From The Rocky Mountain News
Secret Service pays visit to Boulder High
By Hector Gutierrez, Rocky Mountain News
November 12, 2004
Bob Dylan's Masters of War is a hard-hitting, anti-war song produced more than 20 years before any current Boulder High School student was born.
More than 40 years after its release, the song has been resurrected at Boulder High with huge and confusing repercussions that prompted Secret Service agents to pay the campus a visit Thursday.
Some students and parents apparently let the Secret Service and talk-radio stations know they were unhappy with the plan of a trio of students to do a poetry reading of the song, accompanied by background music, according to Ron Cabrera, the school's principal.
Rumors were rampant that during an audition and rehearsal for today's talent show, the students changed Dylan's powerful last verse at the end of the song to say that they hoped that President Bush was going to die.
The last verse begins: "And I hope that you die; And your death'll come soon."
Secret Service agents interviewed Cabrera on Thursday to determine what all the uproar was about and whether any threats were being made against the president's life.
"They were following up and doing their due diligence," Cabrera said of the agents' visit. "They had been receiving calls from the community and, in the course of the talk show, felt like they had heard (the students) inciting physical harm to the president."
Cabrera said he talked to the students and teachers who have been working with them, and he was told the group, which calls itself the Coalition of the Willing, made no reference to Bush.
"I don't know why it surfaced," Cabrera said of the complaints. "I think they're surprised by all the allegations."
Cabrera said he also showed the agents the lyrics of the entire song.

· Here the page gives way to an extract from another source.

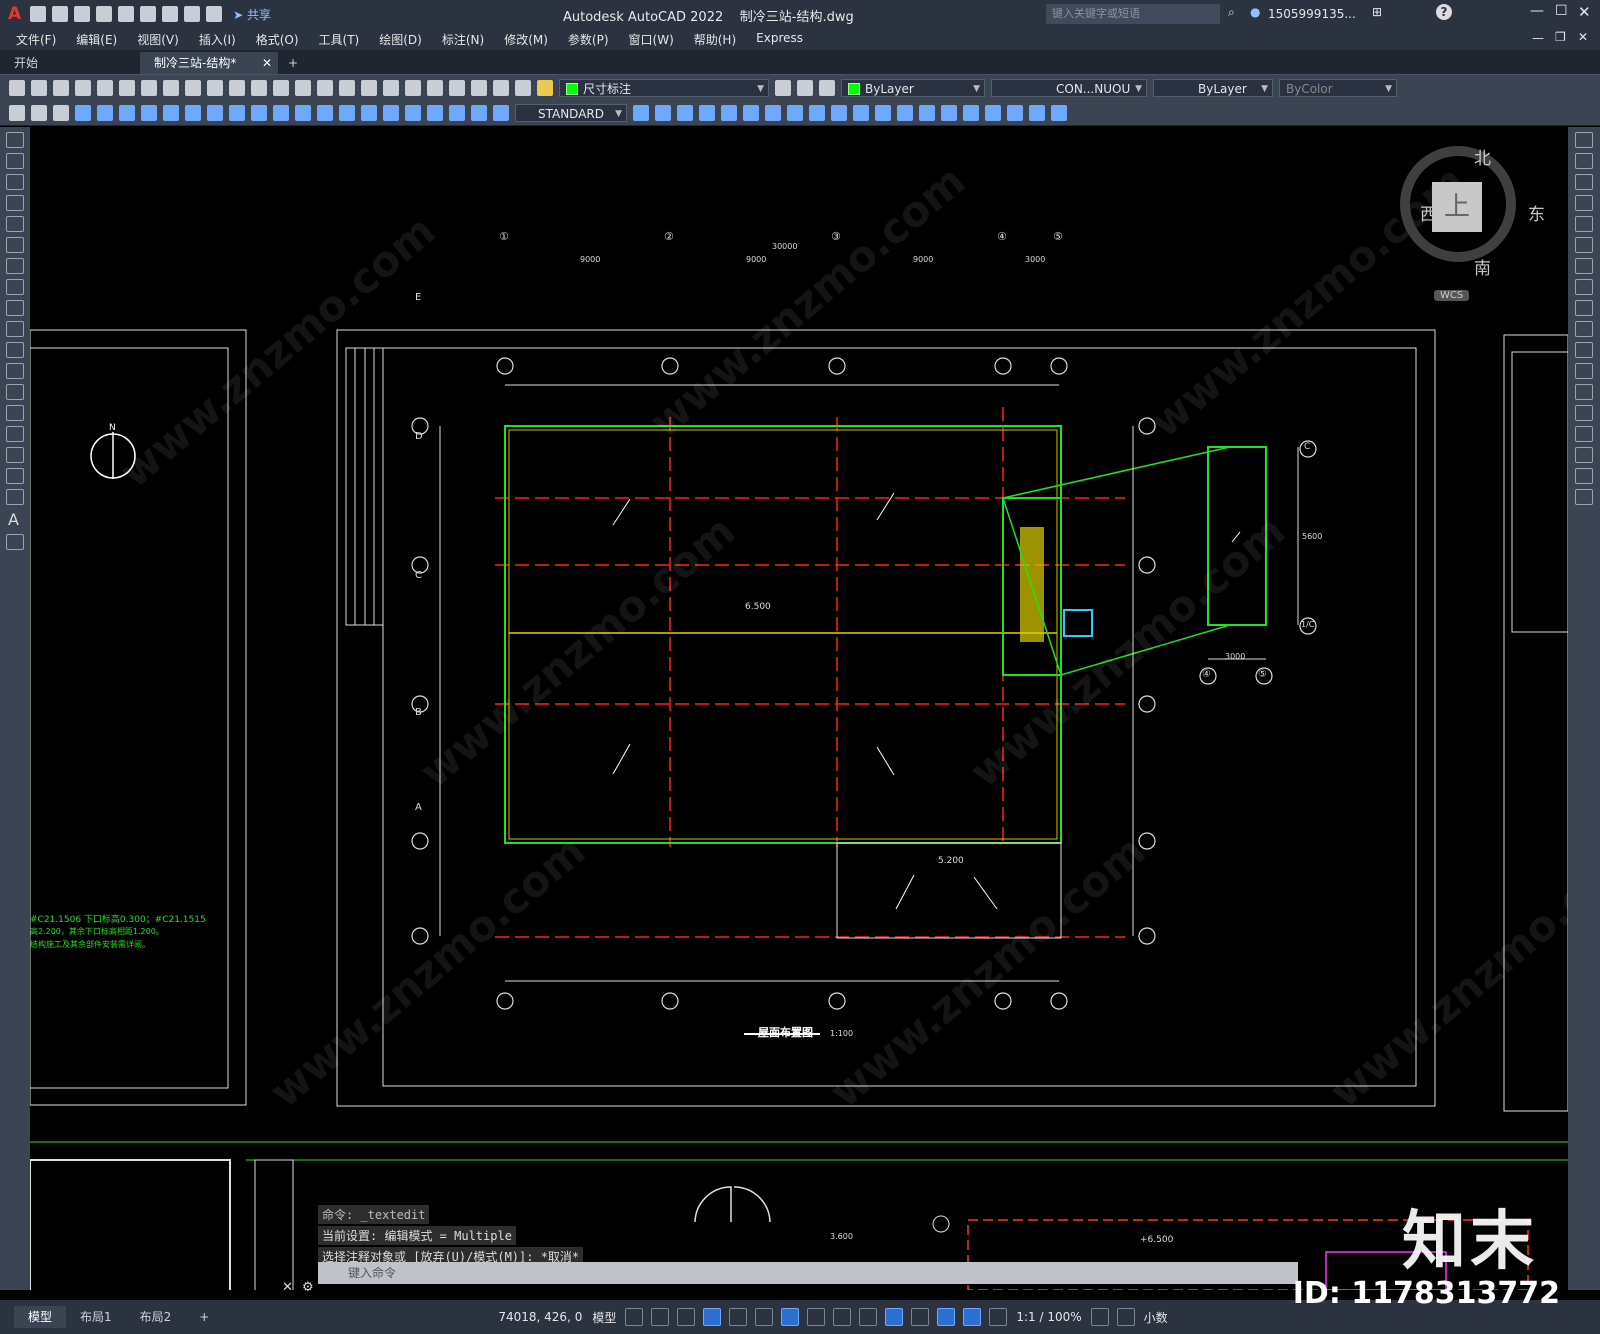 The image size is (1600, 1334). What do you see at coordinates (1338, 88) in the screenshot?
I see `plotstyle-dropdown: ByColor ▼` at bounding box center [1338, 88].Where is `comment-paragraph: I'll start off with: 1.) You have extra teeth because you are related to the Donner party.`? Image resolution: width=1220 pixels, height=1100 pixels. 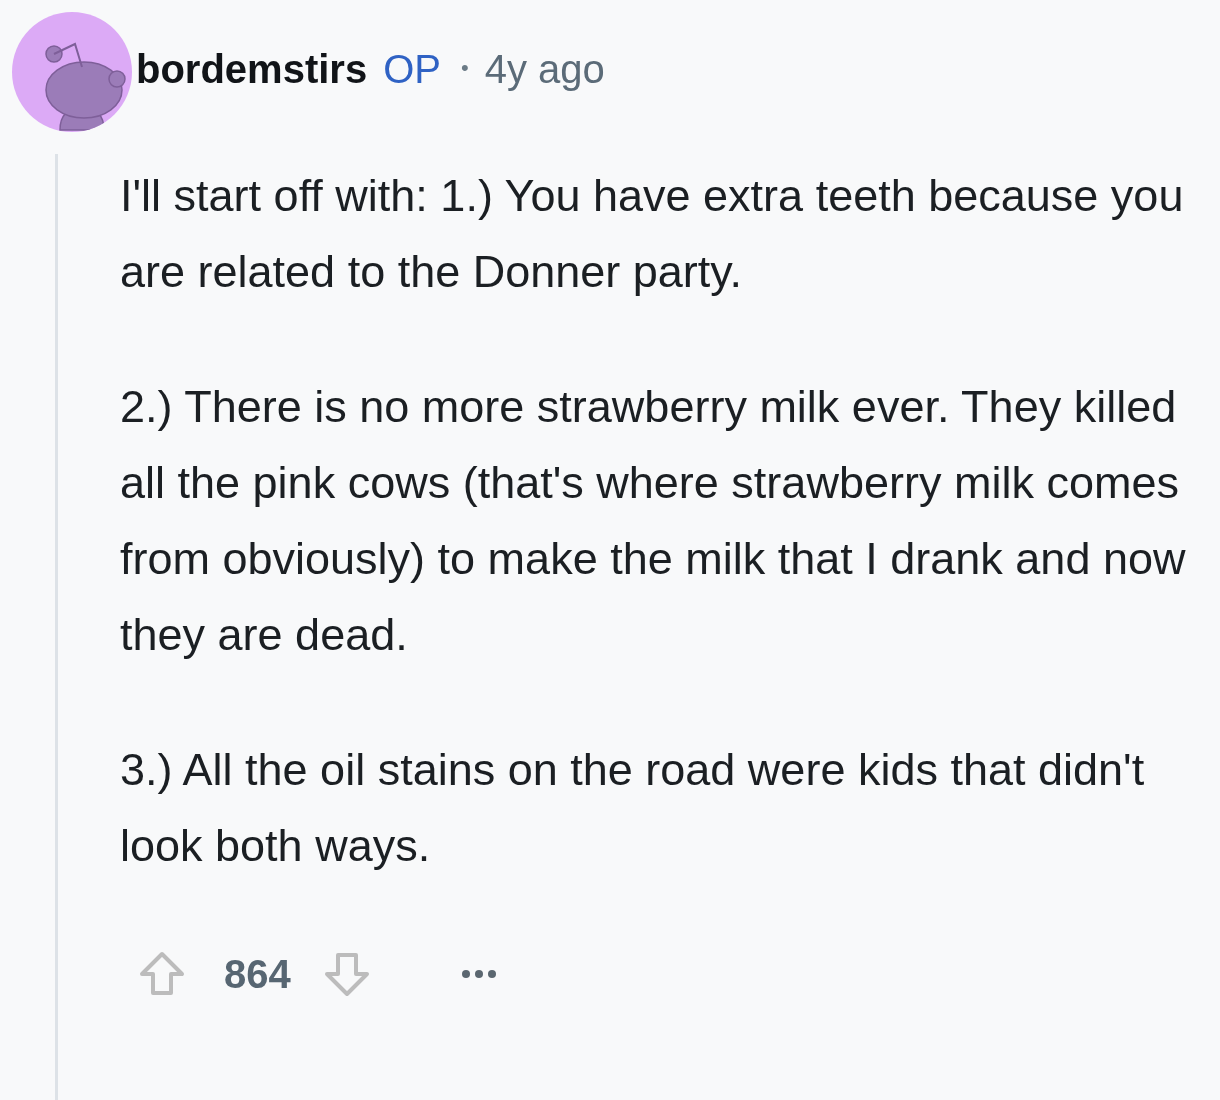 comment-paragraph: I'll start off with: 1.) You have extra teeth because you are related to the Donner party. is located at coordinates (652, 234).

The agents appeared to have left satisfied that no bona-fide threat was being directed at the president, he said.
The principal said the students' performance of the song at the talent show upholds their right to express themselves, and he did not think it was inappropriate in a campus setting.
A Secret Service spokesman could not be reached for comment.
Cabrera acknowledged that the group did consider at one time naming itself the "Tali-banned." A teacher persuaded the teens to drop the title because it was offensive, he said.